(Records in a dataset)

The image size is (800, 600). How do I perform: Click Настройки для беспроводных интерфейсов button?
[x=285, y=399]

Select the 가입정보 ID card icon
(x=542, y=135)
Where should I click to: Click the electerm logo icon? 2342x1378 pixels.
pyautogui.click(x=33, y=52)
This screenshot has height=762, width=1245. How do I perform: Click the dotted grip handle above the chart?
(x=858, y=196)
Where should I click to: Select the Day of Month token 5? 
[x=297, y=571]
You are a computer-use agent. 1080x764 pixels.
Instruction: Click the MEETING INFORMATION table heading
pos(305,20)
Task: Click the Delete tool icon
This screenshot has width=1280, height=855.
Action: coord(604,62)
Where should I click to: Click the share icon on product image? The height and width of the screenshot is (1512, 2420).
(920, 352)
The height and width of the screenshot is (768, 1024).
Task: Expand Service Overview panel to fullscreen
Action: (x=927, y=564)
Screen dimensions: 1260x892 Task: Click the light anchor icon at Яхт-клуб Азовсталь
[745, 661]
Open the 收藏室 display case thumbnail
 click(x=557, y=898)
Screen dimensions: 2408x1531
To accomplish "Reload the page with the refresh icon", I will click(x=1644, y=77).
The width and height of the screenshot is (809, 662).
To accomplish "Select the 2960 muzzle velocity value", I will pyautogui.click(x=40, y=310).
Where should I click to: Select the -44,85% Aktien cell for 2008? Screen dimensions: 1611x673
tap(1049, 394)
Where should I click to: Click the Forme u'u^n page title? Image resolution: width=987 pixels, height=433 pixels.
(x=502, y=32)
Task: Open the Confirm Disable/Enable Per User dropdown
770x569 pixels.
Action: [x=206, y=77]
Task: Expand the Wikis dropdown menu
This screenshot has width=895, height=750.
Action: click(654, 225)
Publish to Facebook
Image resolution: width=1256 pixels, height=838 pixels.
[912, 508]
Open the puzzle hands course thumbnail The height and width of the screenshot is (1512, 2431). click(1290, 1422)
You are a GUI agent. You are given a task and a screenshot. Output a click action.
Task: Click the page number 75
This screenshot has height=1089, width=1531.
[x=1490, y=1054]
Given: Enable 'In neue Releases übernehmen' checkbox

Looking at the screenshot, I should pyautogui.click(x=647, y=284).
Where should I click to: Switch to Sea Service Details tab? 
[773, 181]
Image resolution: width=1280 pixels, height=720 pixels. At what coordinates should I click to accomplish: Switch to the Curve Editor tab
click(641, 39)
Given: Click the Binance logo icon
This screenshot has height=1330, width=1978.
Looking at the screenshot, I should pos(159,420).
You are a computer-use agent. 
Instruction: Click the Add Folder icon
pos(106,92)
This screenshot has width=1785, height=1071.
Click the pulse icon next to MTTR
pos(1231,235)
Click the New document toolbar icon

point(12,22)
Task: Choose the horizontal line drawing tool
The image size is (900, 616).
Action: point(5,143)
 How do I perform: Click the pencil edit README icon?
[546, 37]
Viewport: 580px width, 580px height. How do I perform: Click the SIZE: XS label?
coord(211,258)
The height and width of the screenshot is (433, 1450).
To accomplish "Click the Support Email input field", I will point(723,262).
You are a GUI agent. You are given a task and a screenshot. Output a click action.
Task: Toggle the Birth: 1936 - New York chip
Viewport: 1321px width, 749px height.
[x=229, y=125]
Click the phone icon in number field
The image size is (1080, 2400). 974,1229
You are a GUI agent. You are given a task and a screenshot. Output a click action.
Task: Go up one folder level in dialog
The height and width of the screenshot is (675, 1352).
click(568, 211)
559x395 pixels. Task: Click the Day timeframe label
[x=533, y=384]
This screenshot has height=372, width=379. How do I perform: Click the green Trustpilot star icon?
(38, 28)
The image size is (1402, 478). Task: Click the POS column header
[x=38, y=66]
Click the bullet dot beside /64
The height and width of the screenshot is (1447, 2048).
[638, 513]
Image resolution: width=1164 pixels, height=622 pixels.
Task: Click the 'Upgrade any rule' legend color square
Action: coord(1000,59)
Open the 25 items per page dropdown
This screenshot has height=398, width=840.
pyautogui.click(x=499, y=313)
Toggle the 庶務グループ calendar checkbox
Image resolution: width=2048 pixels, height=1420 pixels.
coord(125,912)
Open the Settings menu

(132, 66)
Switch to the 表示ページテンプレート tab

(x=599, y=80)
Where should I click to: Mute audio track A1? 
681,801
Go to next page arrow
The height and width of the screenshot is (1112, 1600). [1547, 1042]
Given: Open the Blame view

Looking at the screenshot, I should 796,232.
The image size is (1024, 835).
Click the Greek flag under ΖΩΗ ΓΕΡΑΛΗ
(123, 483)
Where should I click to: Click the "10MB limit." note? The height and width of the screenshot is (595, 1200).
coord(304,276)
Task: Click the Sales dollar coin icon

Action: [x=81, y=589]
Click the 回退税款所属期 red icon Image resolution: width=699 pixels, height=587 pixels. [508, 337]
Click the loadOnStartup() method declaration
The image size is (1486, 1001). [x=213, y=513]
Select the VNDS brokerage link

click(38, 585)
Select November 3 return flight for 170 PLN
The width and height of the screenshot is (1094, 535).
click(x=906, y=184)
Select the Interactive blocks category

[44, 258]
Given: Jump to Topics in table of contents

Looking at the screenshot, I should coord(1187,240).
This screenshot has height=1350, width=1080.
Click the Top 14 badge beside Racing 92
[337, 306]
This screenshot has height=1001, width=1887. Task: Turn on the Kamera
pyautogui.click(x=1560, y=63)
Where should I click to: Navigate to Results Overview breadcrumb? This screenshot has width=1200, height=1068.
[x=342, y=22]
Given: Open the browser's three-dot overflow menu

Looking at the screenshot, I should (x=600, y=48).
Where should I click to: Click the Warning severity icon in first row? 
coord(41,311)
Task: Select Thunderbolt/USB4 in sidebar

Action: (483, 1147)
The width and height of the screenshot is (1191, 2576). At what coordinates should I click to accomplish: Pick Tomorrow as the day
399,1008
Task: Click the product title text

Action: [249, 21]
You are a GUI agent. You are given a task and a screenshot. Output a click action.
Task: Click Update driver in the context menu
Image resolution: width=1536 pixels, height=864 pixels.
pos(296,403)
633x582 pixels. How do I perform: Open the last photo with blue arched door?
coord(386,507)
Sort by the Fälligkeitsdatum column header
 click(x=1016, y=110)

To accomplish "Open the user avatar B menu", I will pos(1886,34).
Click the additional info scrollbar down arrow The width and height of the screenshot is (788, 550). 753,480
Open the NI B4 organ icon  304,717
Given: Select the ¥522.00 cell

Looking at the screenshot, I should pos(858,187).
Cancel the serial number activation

Exercise aim: Can you output the records exactly as they appear, from the line containing "Given: Select the ¥522.00 cell" through the end of the records?

Task result:
Given: Select the ¥522.00 cell

Looking at the screenshot, I should pos(858,187).
Cancel the serial number activation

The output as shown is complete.